Text:
# How to discover sink nodes in a graph

We all understand graphs or networks are composed of nodes and edges. Some of these nodes can exist in a directed or undirected structure. In a directed graph, their edges can be either incoming or outgoing from a given node. A sink refers to a node in a directed graph with no outgoing edges. Simply, you can view a sink as someone who receives a lot but never chooses to give. Or, is obsessed with hoarding.

In a social network, a sink or from a friendship node will be poor in passing on important information to the group. On the other hand, they might be great at keeping secrets and avoiding allowing things to slip up. A sink could either be local or global. Local sinks are also referred to as a terminal and are directed graphs with no departing edge. A global sink is usually viewed as a sink and is a node that is reached by all the nodes in a given directed graph.

Simple illustration of a sink node

We do understand sink nodes do not have an edge emanating from them to other nodes in the specific graph. It will be important to express local and global nodes with two diagrams to drive home the point.

Local sink: In a local sink situation, all nodes are connected and lead to the sink. As earlier stated, the sink node exists because no edges are emanating from the orange coloured vertex. In a friendship network, imagine a friend is the source of exciting news of employment. This information is then shared from one blue node to the next with an instruction to keep the exciting update or development within the network. From the illustration below, it is clear to see that the orange node receives this great news from other friends in the same social network or community, but is unable to share that with any other node due to the command to keep the news within and the facts that every friend in the network is fully acquainted with the news. In this case, the network is considered local and the orange node is a sink due to the absence of an outgoing edge.

Written request: Copy the text on sink nodes in graphs in full, word for word. The listing is not needed for anything here.

Given records:
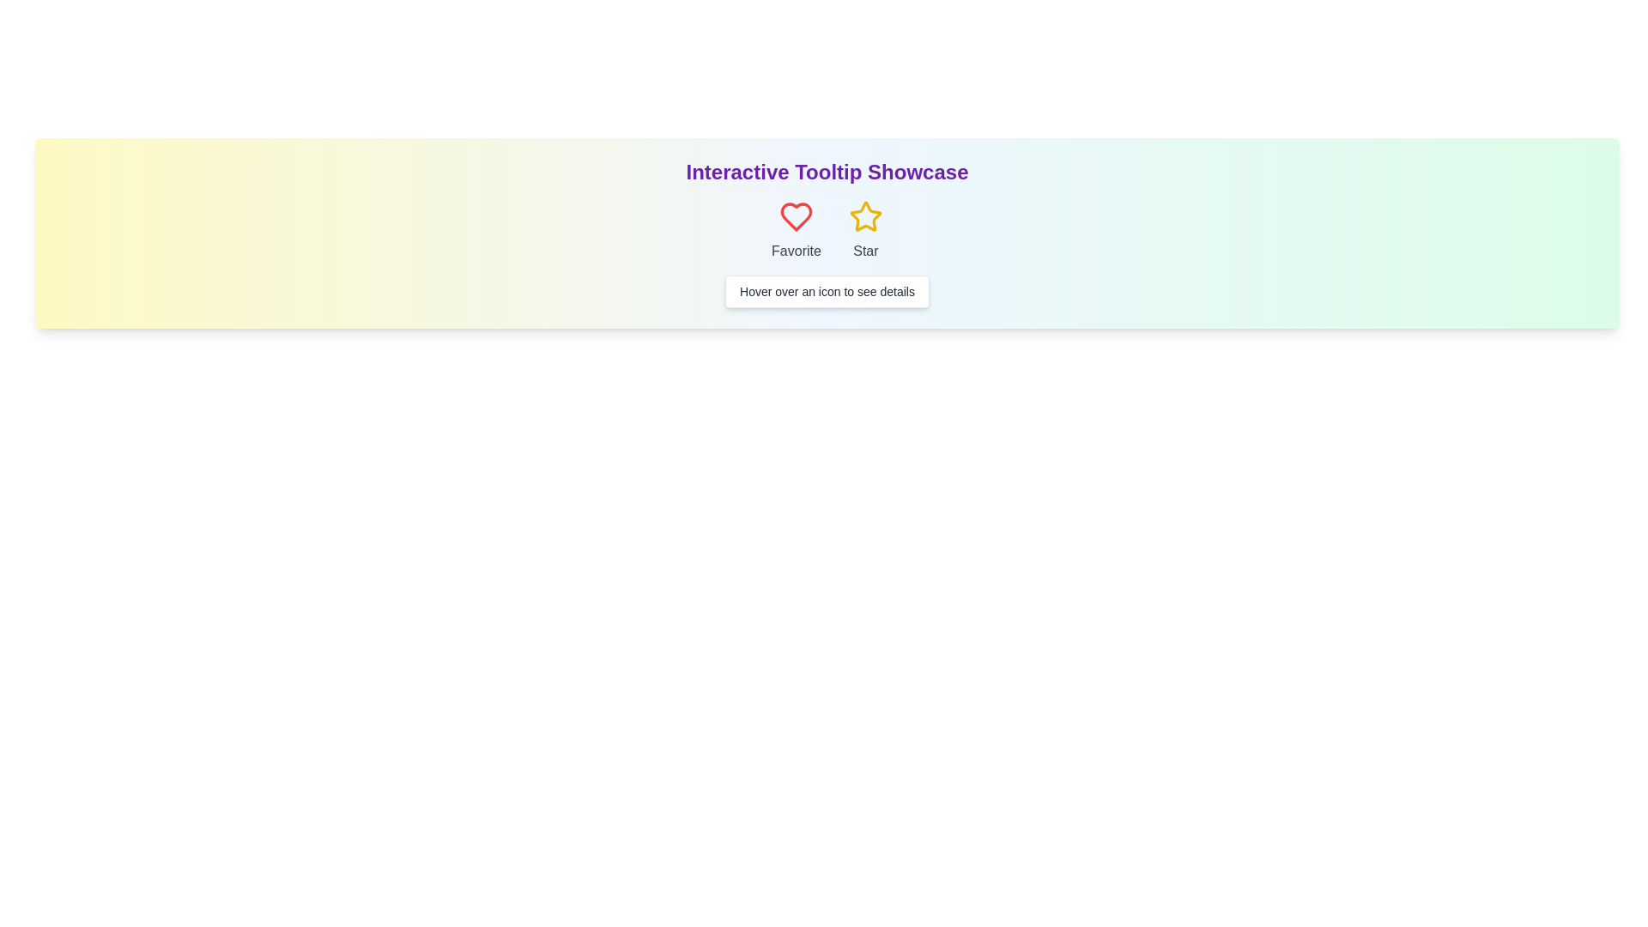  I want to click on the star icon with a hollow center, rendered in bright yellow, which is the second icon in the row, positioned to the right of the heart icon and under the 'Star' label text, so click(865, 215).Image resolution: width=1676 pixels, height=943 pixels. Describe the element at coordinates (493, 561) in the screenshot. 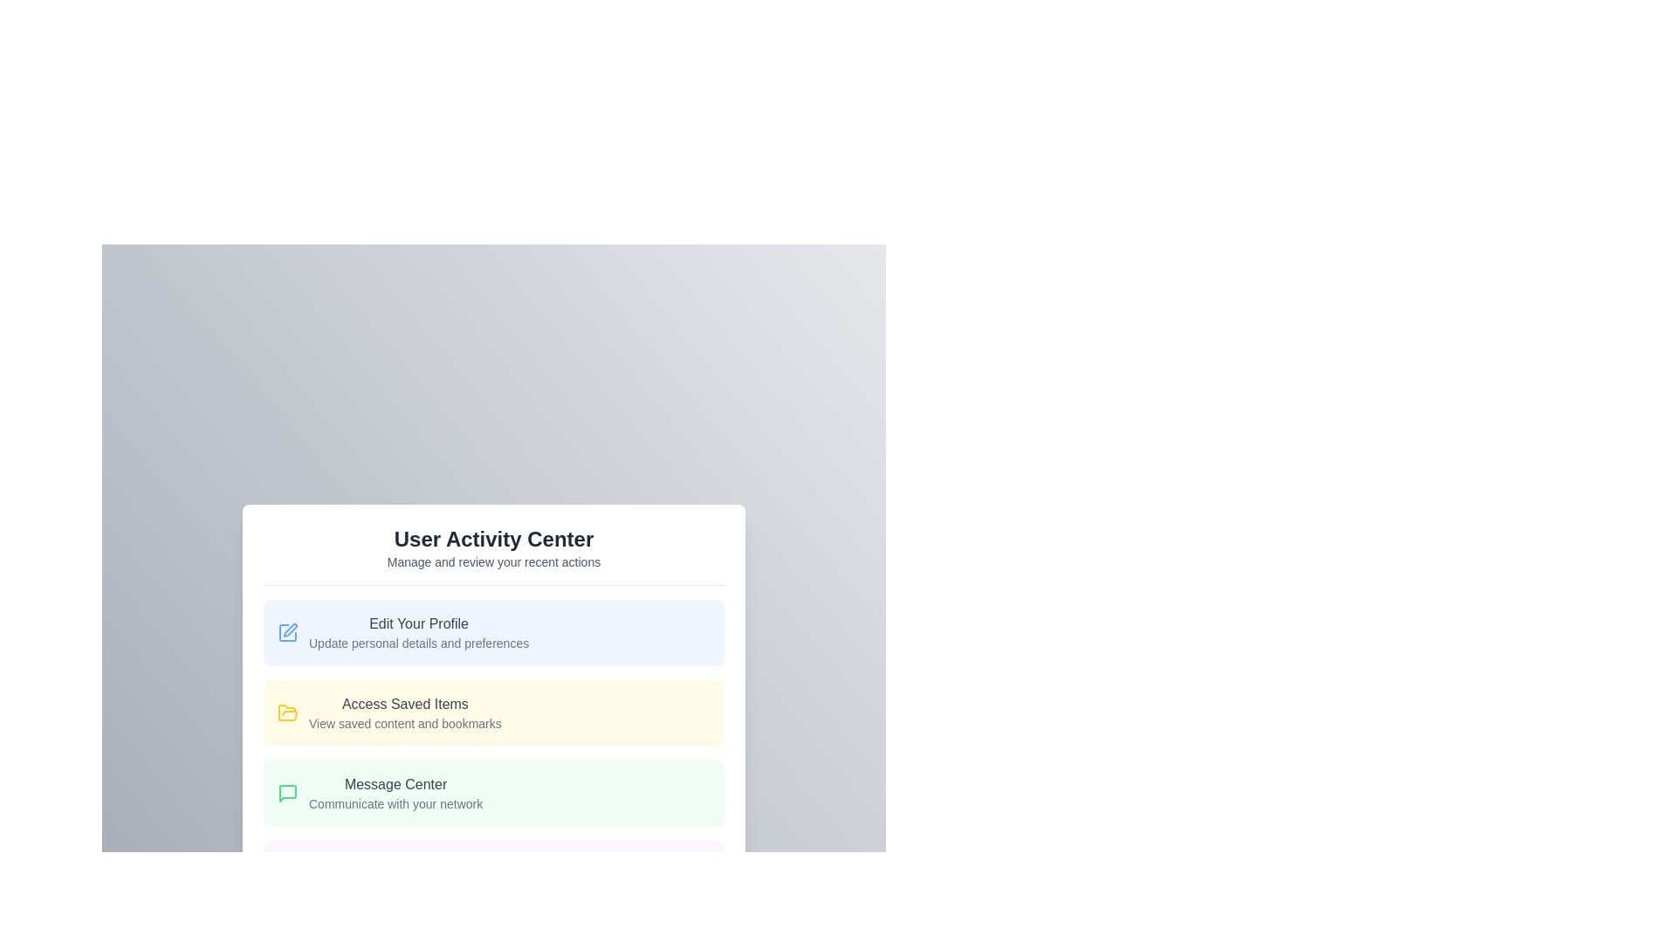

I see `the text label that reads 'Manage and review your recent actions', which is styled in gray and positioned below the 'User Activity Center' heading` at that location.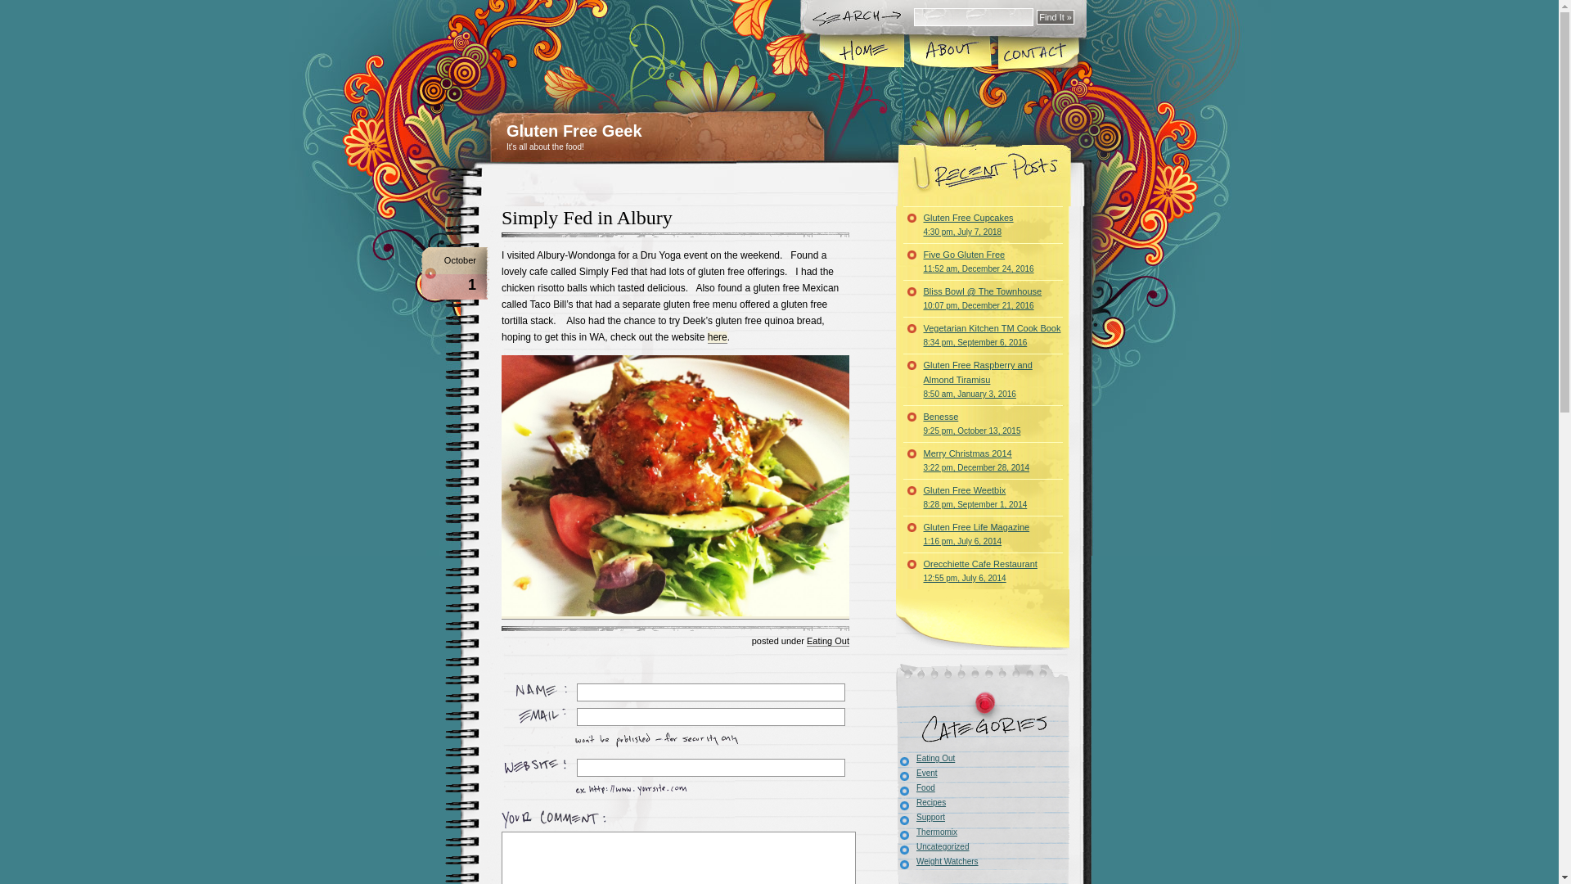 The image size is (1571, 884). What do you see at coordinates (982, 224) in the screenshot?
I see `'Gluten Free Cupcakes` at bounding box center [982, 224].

Response to this exercise:
# How to discover sink nodes in a graph

We all understand graphs or networks are composed of nodes and edges. Some of these nodes can exist in a directed or undirected structure. In a directed graph, their edges can be either incoming or outgoing from a given node. A sink refers to a node in a directed graph with no outgoing edges. Simply, you can view a sink as someone who receives a lot but never chooses to give. Or, is obsessed with hoarding.

In a social network, a sink or from a friendship node will be poor in passing on important information to the group. On the other hand, they might be great at keeping secrets and avoiding allowing things to slip up. A sink could either be local or global. Local sinks are also referred to as a terminal and are directed graphs with no departing edge. A global sink is usually viewed as a sink and is a node that is reached by all the nodes in a given directed graph.

Simple illustration of a sink node

We do understand sink nodes do not have an edge emanating from them to other nodes in the specific graph. It will be important to express local and global nodes with two diagrams to drive home the point.

Local sink: In a local sink situation, all nodes are connected and lead to the sink. As earlier stated, the sink node exists because no edges are emanating from the orange coloured vertex. In a friendship network, imagine a friend is the source of exciting news of employment. This information is then shared from one blue node to the next with an instruction to keep the exciting update or development within the network. From the illustration below, it is clear to see that the orange node receives this great news from other friends in the same social network or community, but is unable to share that with any other node due to the command to keep the news within and the facts that every friend in the network is fully acquainted with the news. In this case, the network is considered local and the orange node is a sink due to the absence of an outgoing edge.